**Problem requirements**
Copy each line of the data beneath in which the word "will" appears.
* * * * * * *
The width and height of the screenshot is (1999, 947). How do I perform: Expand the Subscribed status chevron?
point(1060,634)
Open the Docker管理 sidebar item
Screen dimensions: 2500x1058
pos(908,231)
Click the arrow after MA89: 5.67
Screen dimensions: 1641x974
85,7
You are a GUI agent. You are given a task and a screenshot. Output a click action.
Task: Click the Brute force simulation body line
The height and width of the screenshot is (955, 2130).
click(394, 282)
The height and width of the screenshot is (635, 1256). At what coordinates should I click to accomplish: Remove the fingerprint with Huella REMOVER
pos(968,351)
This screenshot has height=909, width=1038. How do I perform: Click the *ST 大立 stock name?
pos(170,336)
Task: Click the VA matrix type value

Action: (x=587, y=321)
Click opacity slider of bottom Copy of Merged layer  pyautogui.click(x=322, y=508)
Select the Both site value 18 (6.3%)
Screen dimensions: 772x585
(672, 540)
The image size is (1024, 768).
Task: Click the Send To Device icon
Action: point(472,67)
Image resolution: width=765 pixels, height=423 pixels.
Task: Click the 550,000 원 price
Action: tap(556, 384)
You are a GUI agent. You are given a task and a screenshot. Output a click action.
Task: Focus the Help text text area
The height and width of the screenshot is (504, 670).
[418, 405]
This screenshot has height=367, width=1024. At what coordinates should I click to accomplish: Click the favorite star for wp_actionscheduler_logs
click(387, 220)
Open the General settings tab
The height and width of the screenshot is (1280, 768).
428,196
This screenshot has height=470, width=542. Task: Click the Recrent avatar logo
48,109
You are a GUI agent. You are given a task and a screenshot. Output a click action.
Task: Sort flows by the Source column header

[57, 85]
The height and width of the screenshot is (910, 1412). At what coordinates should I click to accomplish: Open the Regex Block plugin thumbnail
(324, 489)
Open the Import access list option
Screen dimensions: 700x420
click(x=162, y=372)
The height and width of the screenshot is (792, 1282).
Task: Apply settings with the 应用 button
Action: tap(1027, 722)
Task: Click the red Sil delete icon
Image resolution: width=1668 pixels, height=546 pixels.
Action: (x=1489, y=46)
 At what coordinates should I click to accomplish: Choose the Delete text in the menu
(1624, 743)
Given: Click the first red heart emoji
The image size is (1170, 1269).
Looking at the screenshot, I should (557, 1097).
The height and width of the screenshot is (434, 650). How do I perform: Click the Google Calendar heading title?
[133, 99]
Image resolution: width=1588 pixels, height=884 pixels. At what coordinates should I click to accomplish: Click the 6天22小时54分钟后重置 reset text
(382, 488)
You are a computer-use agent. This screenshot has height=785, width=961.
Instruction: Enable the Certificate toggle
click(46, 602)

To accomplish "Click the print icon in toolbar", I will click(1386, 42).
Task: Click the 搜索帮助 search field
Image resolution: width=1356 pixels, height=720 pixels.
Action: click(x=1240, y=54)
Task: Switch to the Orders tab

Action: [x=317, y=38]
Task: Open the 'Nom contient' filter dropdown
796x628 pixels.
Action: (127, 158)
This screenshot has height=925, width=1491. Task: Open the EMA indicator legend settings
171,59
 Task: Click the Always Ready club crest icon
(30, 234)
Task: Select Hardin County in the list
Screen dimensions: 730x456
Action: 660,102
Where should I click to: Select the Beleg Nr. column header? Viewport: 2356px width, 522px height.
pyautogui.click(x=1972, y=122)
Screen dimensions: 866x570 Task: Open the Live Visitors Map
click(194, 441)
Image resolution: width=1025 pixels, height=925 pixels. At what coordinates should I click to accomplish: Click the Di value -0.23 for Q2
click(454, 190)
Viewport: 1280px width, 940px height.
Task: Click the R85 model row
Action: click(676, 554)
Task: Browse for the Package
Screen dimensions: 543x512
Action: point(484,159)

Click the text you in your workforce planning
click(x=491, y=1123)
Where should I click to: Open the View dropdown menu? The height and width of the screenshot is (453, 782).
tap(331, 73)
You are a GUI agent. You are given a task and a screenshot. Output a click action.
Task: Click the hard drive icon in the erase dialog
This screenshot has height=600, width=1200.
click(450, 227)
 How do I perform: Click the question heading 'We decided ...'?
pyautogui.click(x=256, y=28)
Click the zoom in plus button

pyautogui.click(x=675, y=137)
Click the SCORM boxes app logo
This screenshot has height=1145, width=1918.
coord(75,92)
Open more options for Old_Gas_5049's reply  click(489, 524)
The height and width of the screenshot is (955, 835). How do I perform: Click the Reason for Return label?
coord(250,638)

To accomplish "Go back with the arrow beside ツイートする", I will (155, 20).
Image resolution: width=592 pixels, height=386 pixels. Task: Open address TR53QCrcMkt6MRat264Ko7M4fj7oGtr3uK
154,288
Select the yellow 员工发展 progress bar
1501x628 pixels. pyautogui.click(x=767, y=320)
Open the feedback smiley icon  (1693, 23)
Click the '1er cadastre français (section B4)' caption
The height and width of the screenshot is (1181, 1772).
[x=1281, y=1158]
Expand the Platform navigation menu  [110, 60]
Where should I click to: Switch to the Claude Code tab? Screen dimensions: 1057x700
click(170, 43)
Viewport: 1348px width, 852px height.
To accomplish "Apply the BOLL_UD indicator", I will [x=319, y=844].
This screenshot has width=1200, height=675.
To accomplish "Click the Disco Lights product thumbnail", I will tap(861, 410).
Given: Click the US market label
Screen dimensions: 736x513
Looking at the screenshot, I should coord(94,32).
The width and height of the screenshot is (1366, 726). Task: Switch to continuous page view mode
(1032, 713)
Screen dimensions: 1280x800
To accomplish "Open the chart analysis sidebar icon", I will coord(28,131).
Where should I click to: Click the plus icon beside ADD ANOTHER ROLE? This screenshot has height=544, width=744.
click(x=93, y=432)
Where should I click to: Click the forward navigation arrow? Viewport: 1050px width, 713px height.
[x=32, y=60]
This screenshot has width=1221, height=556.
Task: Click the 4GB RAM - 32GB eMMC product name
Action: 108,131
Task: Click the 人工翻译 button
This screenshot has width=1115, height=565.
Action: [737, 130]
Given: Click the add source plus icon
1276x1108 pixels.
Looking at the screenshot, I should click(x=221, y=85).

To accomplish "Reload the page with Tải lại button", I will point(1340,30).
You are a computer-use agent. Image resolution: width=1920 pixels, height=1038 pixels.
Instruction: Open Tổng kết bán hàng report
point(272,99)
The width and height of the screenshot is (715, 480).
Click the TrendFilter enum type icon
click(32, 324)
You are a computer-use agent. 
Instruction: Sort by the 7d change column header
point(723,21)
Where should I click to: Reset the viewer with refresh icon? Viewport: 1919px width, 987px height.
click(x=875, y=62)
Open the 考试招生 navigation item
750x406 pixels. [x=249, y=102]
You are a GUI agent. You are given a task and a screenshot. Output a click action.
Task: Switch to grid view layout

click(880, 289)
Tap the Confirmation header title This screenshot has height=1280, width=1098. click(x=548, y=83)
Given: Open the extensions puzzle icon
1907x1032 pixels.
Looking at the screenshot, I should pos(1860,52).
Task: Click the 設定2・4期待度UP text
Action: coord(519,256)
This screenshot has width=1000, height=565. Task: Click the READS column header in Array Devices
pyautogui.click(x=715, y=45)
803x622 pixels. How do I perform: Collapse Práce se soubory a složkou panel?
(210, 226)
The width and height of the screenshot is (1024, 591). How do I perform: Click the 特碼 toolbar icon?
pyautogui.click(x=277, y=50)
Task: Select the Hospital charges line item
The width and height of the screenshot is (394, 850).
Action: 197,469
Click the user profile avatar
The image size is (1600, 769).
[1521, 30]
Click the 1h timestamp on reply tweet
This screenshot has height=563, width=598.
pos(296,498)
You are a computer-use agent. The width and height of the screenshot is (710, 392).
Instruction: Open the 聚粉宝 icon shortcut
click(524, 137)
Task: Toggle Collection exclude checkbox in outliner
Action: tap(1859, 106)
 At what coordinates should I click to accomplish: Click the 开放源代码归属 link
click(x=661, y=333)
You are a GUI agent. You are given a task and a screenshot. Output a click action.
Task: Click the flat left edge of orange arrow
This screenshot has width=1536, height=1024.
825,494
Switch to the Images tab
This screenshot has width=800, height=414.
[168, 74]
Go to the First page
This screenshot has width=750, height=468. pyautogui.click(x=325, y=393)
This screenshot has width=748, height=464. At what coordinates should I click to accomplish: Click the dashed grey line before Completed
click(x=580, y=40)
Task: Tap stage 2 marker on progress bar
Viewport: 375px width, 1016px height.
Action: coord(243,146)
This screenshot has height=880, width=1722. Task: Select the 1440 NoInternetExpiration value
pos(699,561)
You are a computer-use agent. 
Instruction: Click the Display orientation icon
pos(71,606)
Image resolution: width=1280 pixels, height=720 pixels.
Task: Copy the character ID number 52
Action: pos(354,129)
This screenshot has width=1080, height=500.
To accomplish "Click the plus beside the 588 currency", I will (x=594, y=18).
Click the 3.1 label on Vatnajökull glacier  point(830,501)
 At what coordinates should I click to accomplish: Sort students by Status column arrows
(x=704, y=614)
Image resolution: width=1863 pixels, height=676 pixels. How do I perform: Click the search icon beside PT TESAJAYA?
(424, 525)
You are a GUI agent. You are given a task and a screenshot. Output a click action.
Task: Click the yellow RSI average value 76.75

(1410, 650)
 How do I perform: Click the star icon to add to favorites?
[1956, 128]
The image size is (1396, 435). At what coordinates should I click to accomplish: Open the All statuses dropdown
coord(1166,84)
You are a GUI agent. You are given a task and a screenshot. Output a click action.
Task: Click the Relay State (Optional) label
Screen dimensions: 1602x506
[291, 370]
* * * * * * *
**Answer to this task**
To accomplish "Click the print icon in toolbar", I will click(1386, 42).
To accomplish "Go back with the arrow beside ツイートする", I will (155, 20).
To accomplish "Apply the BOLL_UD indicator", I will [x=319, y=844].
To accomplish "Click the Disco Lights product thumbnail", I will tap(861, 410).
To accomplish "Open the chart analysis sidebar icon", I will coord(28,131).
To accomplish "Reload the page with Tải lại button", I will point(1340,30).
To accomplish "Click the plus beside the 588 currency", I will (x=594, y=18).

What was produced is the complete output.